The Real Grice and the Real Scanlon on real contracts

by J. L. Speranza
for the Grice Club

I'M PUNNING STUPIDLY on the real Mc! (The fact that there is ANOTHER Grice, G. R. Grice, who also worked on contracts -- in his book on the moral judgement).

KRAMER, in "Grice and Grice on contracts and contracts" (commentary), this blog:

"I don't know why contractualism should be
popular in moral theory, and I'd need persuading that
it does not merely infer the cause of things
from their shape."

I should confess that the popularity of the thing, on which Kramer was commenting sprang from a comment elsewhere, made publicly my Walter Okshevsky. We were analysing meta-ethical claims. Suppose we say:

contract theory postulates that doing A is the moral thing to do.

--- HELM, this blog, had been pointing to inconsistencies in action and thought. So, the issue of metaethics has to be taken into account. Perhaps a contractualist cannot think MORALLY, but only metaethically. Okshevsky reacted:

"Could Kant cogently maintain that the categorical imperative is a morally wrong test of moral permissibility? Could Habermas maintain, or could his Discourse Ethics allow for the possibility, that discursive agreement under conditions of symmetry and reciprocity is a morally wrong criterion for moral deliberation and judgement? Could Tom Scanlon claim that his contractualist position on what makes something morally wrong is itself morally wrong? Surely that would be a self-contradiction."

I'm not sure, and surely we shouldn't be discussing particular phrasings posted elsewhere, but you get my drift. Among those boring authors (Kant, and Habermas) we have a good old Anglo-Saxon first name ("Tom") and second name "Scanlon", and so I thought I would bring contractualism to the forum more often!

-----

Next thing would be to find how Scanlon makes use of Grice, and he if he don't [sic], imagine why he SHOULD! Or not!

§ Stored data
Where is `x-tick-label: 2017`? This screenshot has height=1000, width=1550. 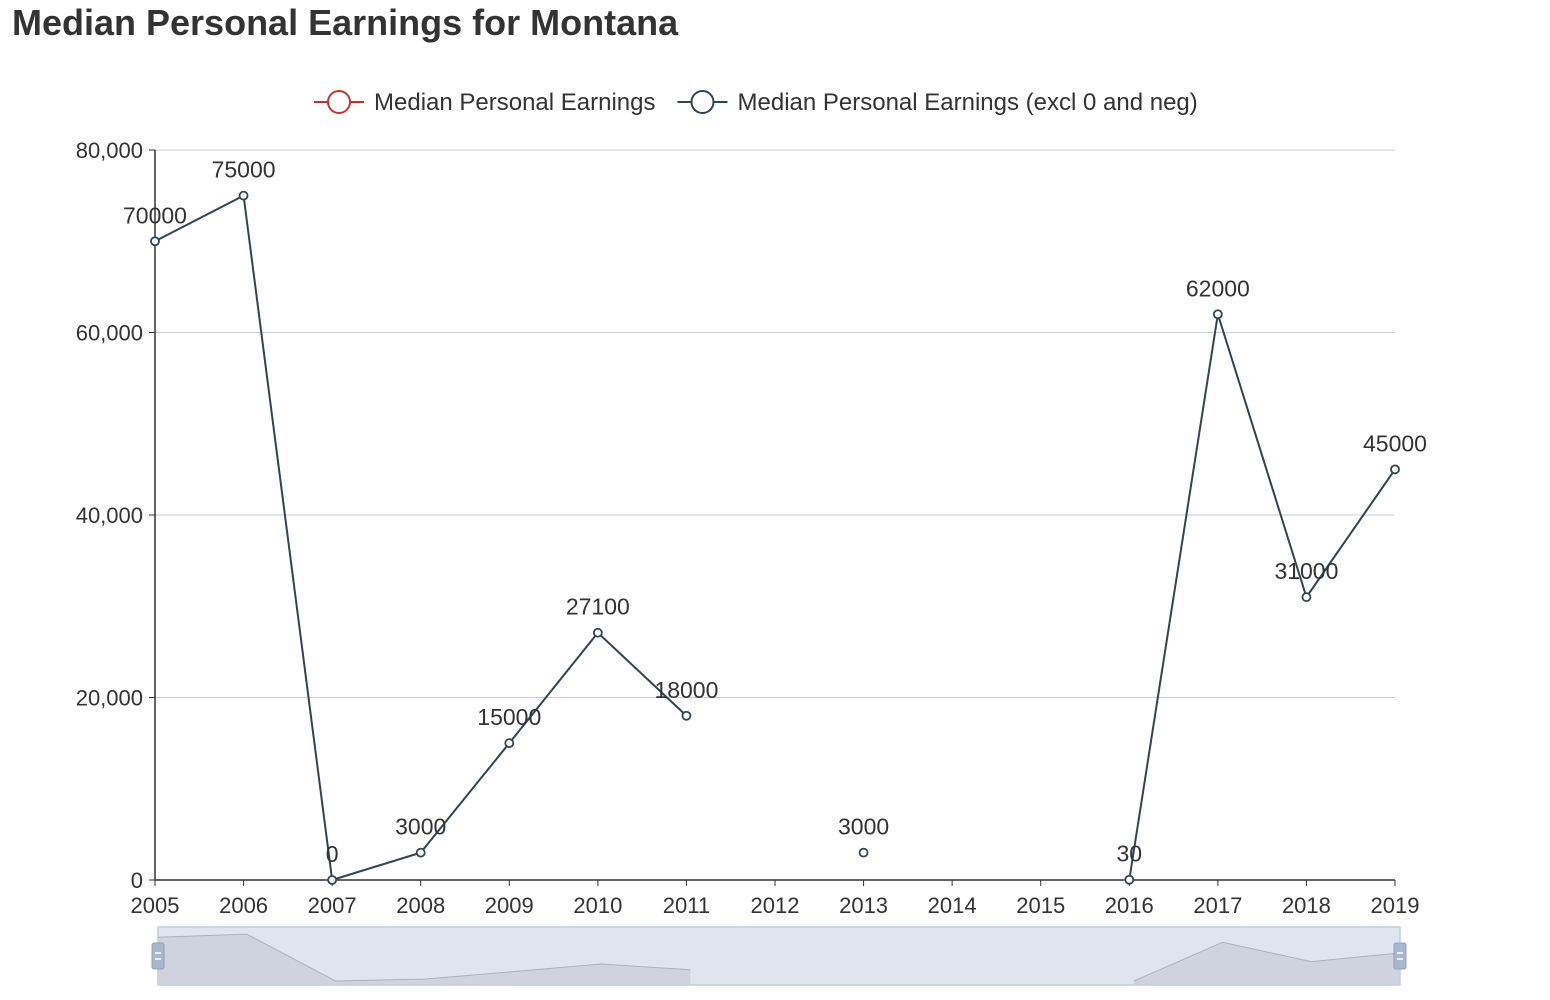 x-tick-label: 2017 is located at coordinates (1218, 906).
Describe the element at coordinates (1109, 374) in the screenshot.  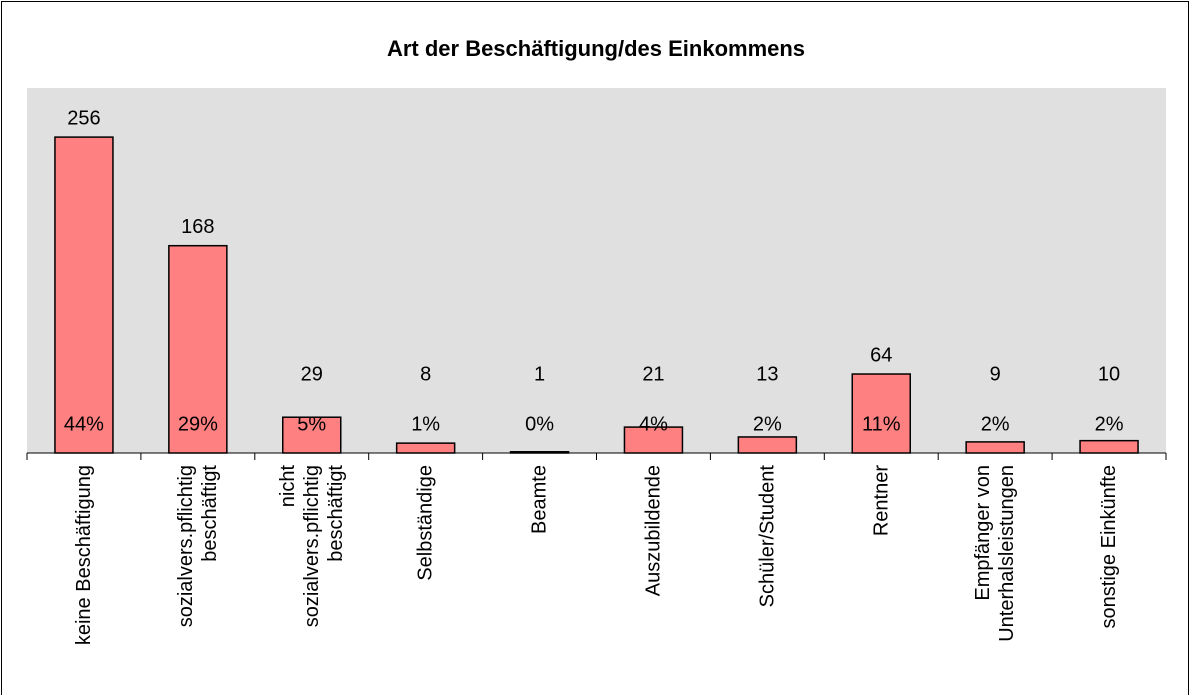
I see `value-label: 10` at that location.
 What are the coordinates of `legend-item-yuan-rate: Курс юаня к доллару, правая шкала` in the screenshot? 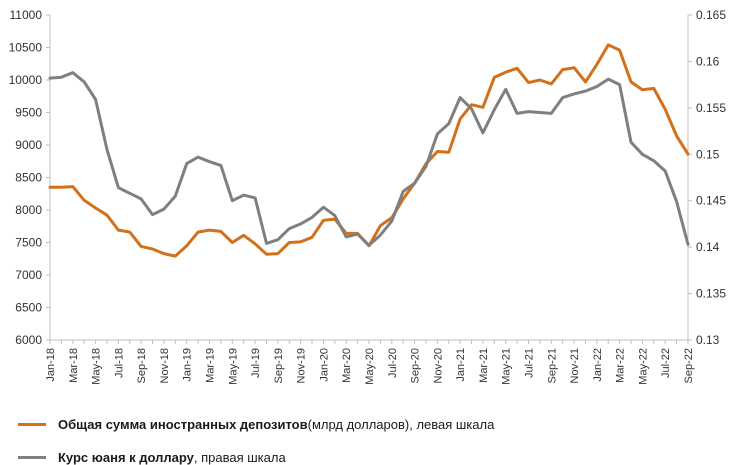 It's located at (152, 458).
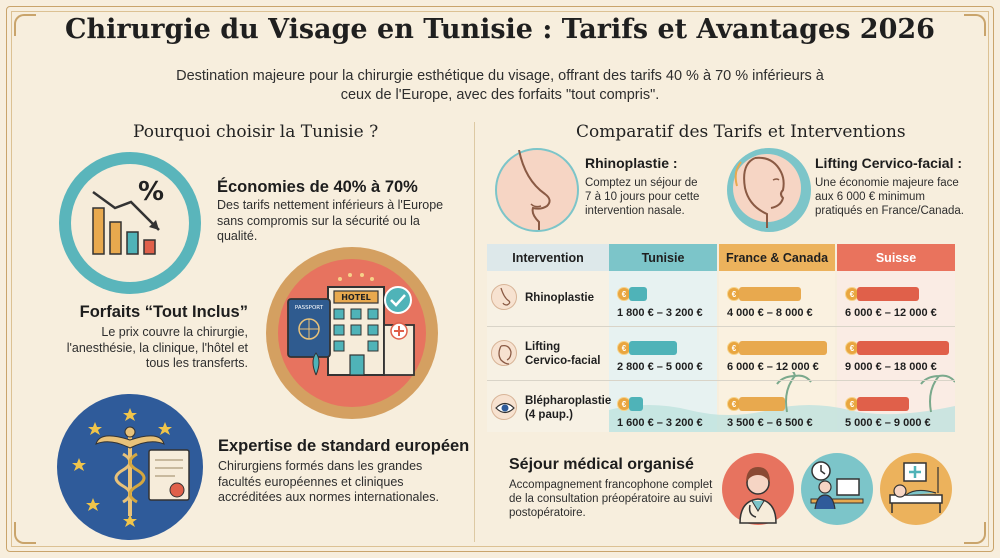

§ Work required
Translate this sentence from the blog post on Grice and Scanlon into Spanish: "I don't know why contractualism should be popular in moral theory, and I'd need persuading that it does not merely infer the cause of things from their shape." Work from the text alone.

§ Solution to this task
No sé por qué el contractualismo habría de ser popular en la teoría moral, y tendrían que persuadirme de que no se limita a inferir la causa de las cosas a partir de su forma.